In short, “they did it for the lulz,” and according to Hayek’s account, only a few of the women there complained.

Fast-forward to the 2010 World Series of Poker where professional Shaun Deeb (that’s him in the picture above) and 11 other men who also wanted “lulz”—or legitimately wanted to bring attention to the fact that they feel that the inclusion of the “Ladies Event” is sexist—entered and played in the tournament which took place on Day 15 of the series. The poker blogosphere erupted with commentary about the proceedings, but I think the most interesting comment is from Linda Geenan, a former dealer and current grandmother, who was got her pocket aces cracked by American Pie starlet Shannon Elizabeth on the first day of the event:

My view on women in poker and Ladies only events are neither pro nor con. I have no huge push to segregate the poker field into categories but I also am not adverse to it. The Seniors Event and the Ladies Event, are categories that are not open to all players, it’s just the way it is, live with it kids. When you look at the realistic side of life and what it costs just to make a daily living, the $50K Poker Players Championship is in a category that very few of us will ever find ourselves standing at the cashier cage signing up for the event. It is what it is. If I had an extra 50K, I have too many other things going on in life to invest it in a grueling battle of wits, cards, poker skill, and physical exhaustion, to try to win the event or even finish in the money so I’m not bust.

As a former writer and editor for Sequential Tart.com, I’m very familiar with the arguments for and against single-gender only events, publications, and websites because ever since the Golden Age of comics began in the late 1930s, the world of both the comics themselves and the companies who published them have been the domain of mostly men. As a female geek, I know well what it’s like to be the only woman in a comics shop or one of the few women at an anime or comics convention.

And I will say to the people who run online poker sites and poker bloggers now what the women who write for Sequential Tart as well as female creators/editors like Johanna Draper Carlson, Lea Hernandez, and Gail Simone have been saying for years:

If you ask women what you can do to make them feel welcome at your table and then actually listen to what they say and follow up on that advice, your female audience will grow.

This means doing things like featuring women in your advertising as more than just armchair candy. It means refraining from calling women “spank-worthy” in the same blogpost where you provide links to other commentary about the 2010 Ladies Event. It means boosting the visibility of female pros who run good, giving us role models to follow and emulate.

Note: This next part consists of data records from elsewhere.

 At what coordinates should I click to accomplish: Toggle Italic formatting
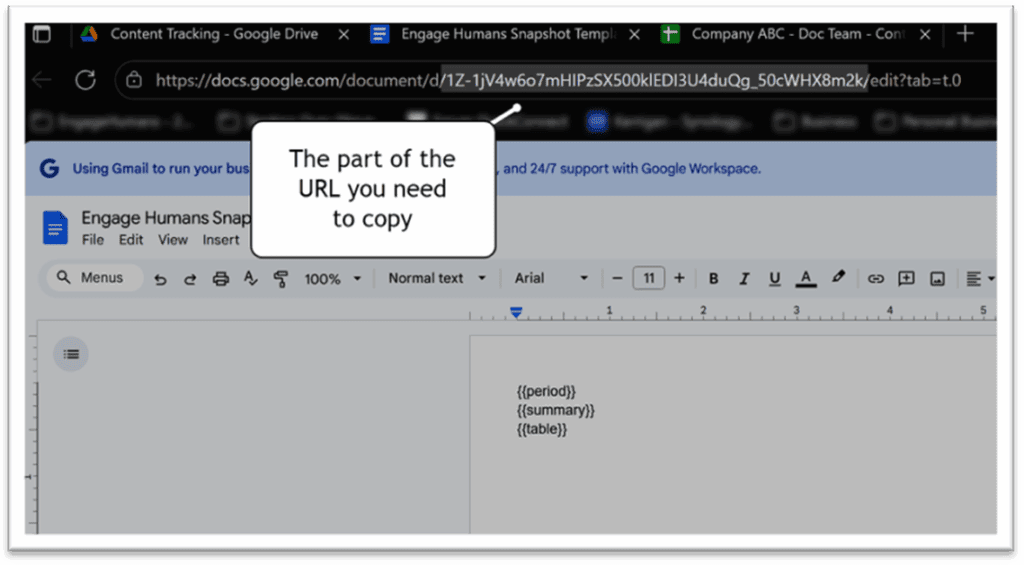[x=744, y=278]
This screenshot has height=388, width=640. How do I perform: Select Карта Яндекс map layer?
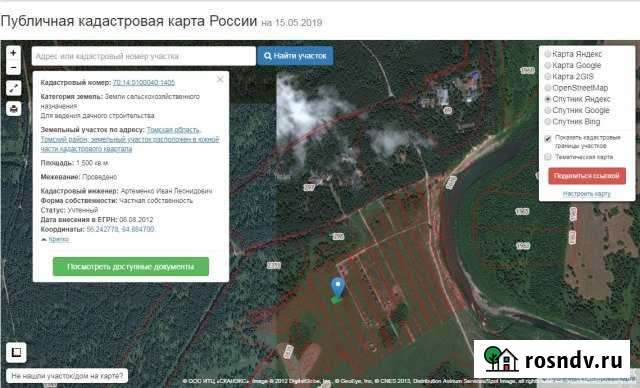tap(548, 54)
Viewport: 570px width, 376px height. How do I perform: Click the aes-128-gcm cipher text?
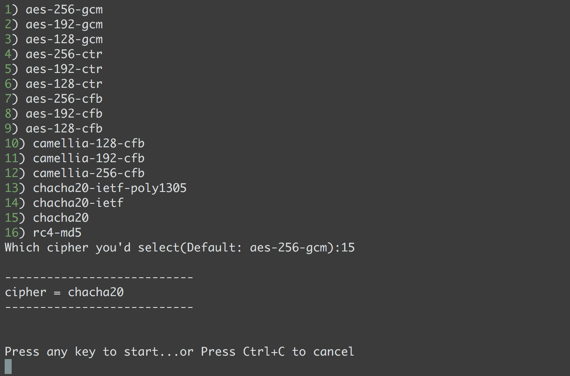pyautogui.click(x=64, y=40)
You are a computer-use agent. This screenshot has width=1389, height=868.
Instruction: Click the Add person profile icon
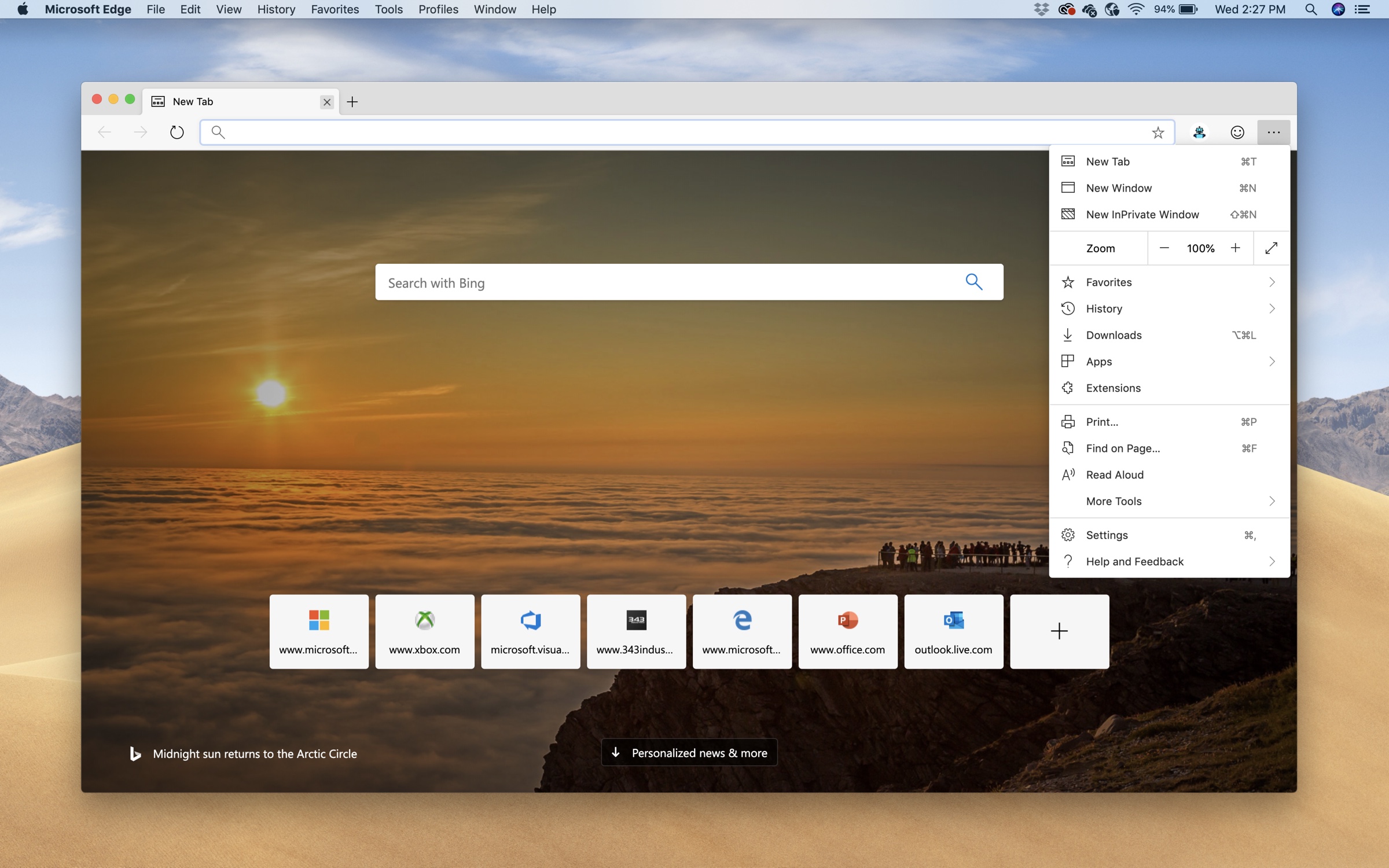tap(1200, 131)
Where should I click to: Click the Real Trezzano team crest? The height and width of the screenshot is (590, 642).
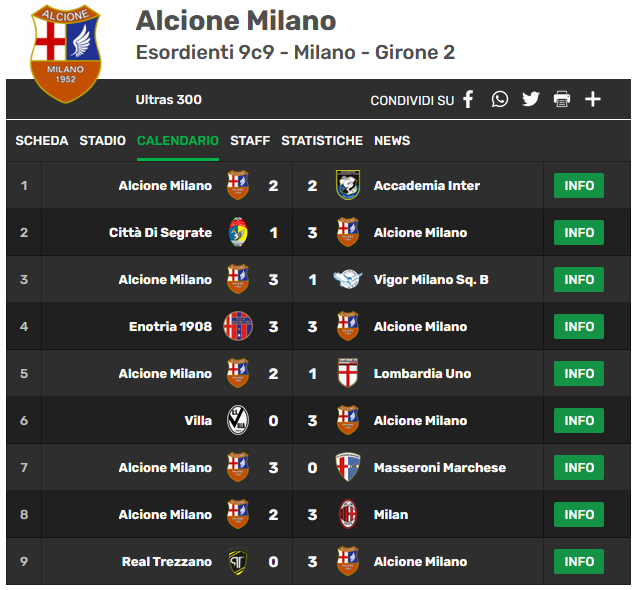(x=238, y=562)
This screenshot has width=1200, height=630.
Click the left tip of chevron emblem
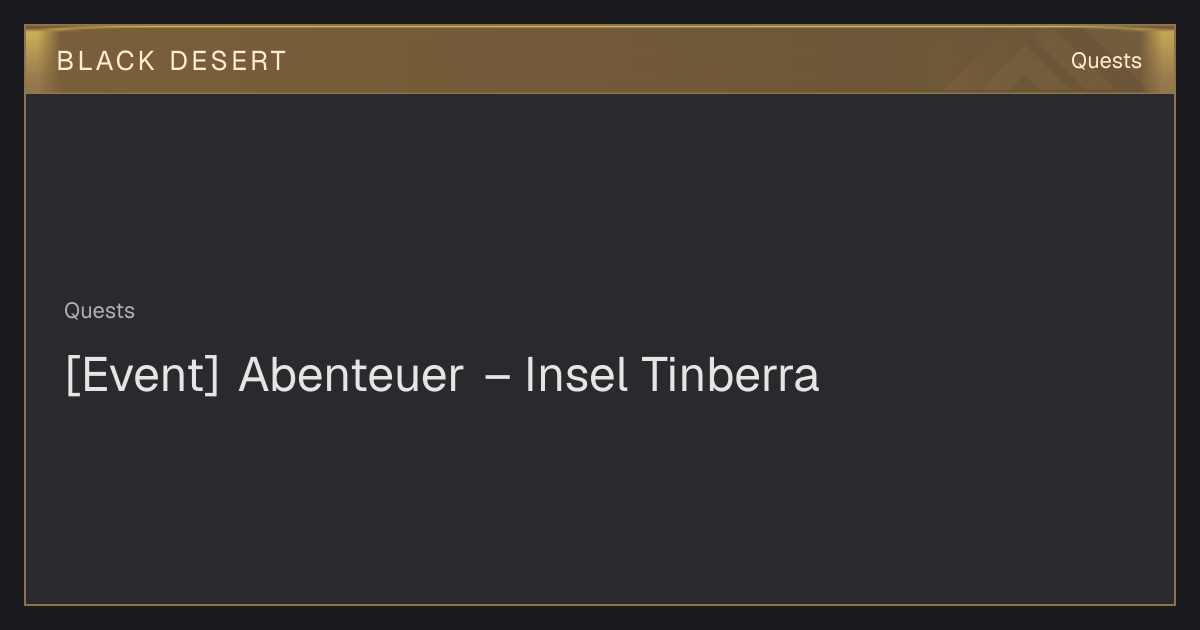coord(951,88)
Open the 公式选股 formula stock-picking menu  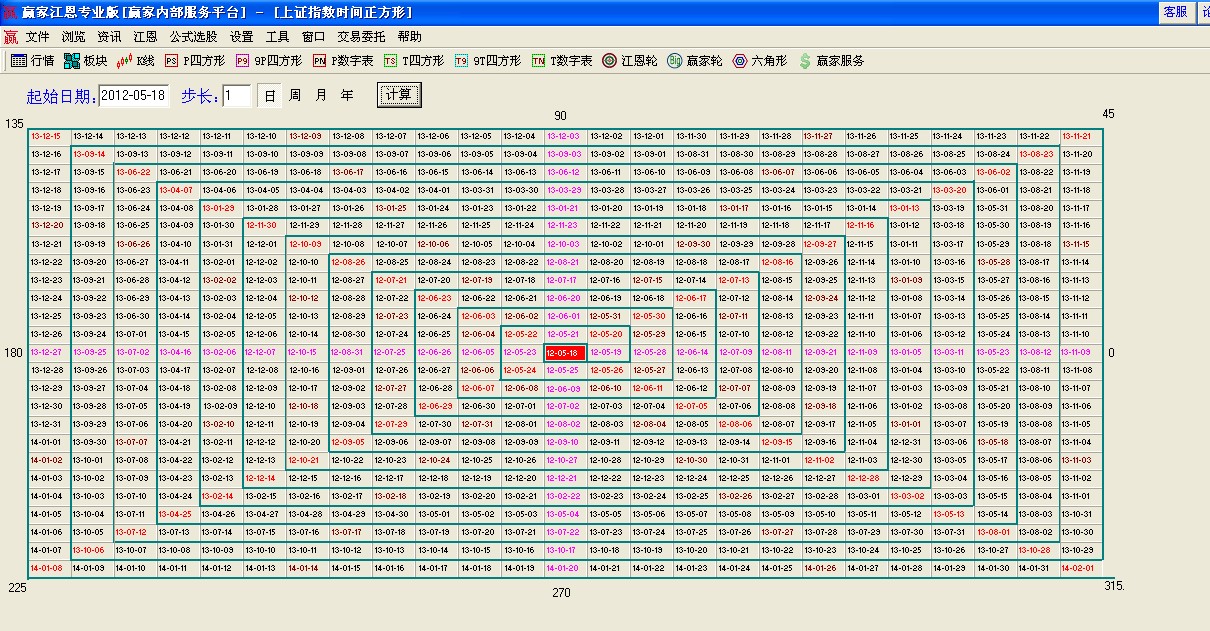click(193, 36)
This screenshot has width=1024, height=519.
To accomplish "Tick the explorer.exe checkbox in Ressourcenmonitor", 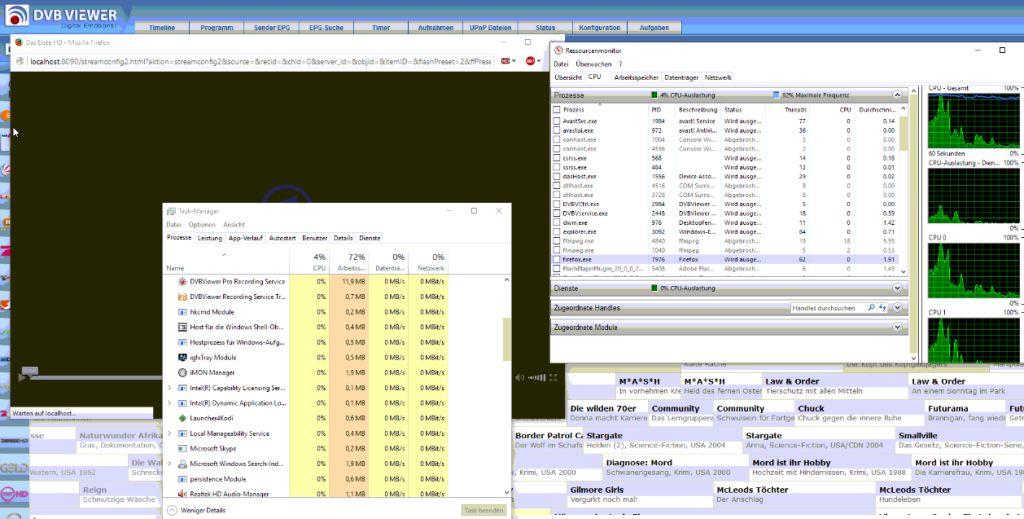I will click(556, 231).
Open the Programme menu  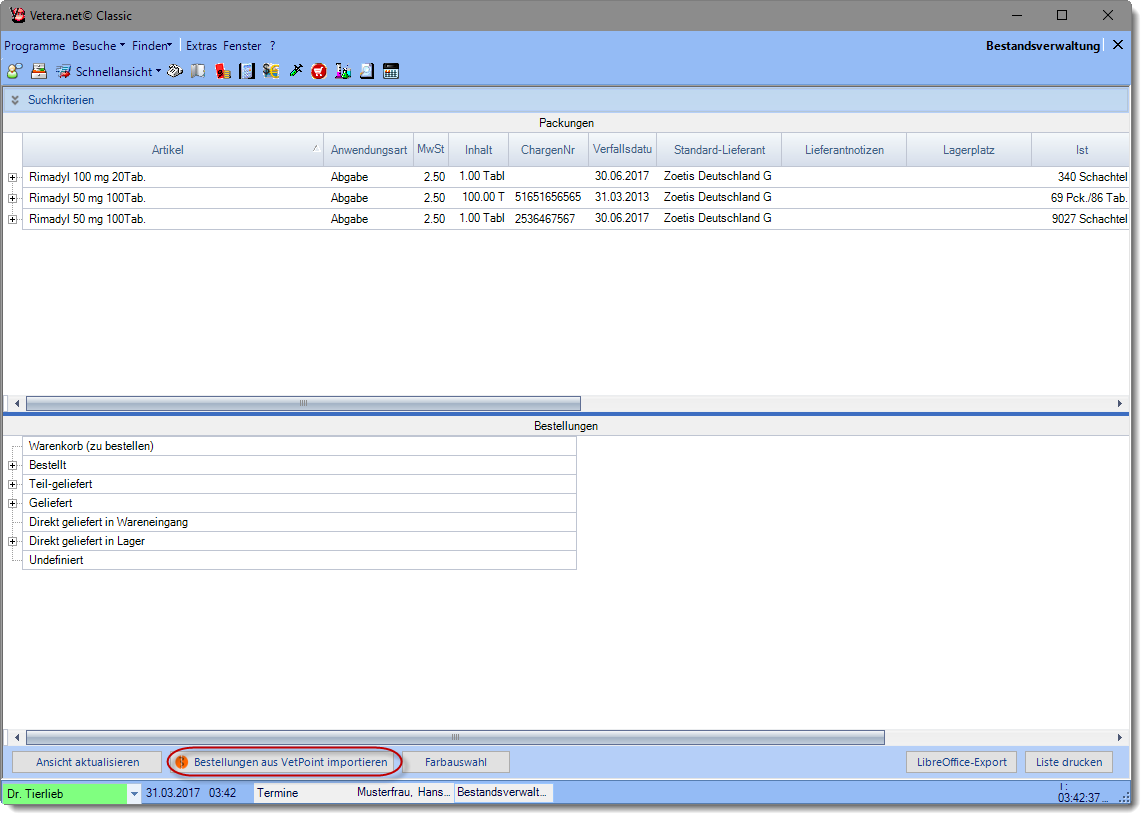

It means continuing to dissuade men from entering into the Ladies’ Event until the amount of women who are playing in the donkaments and other lower entry fee games increases. It may mean creating a Newbie Event to parallel the Ladies’ Event or the Senior’s Event and restricting it to players who have never cashed in any major tourney in order to serve as that “free hit” that gets newer female players coming back for more.

It means doing these things to convert women like me, the casual home game player who runs well at her table into a casino-visiting player or an online player.

And that’s how I think the desegregation of the WSOP should start.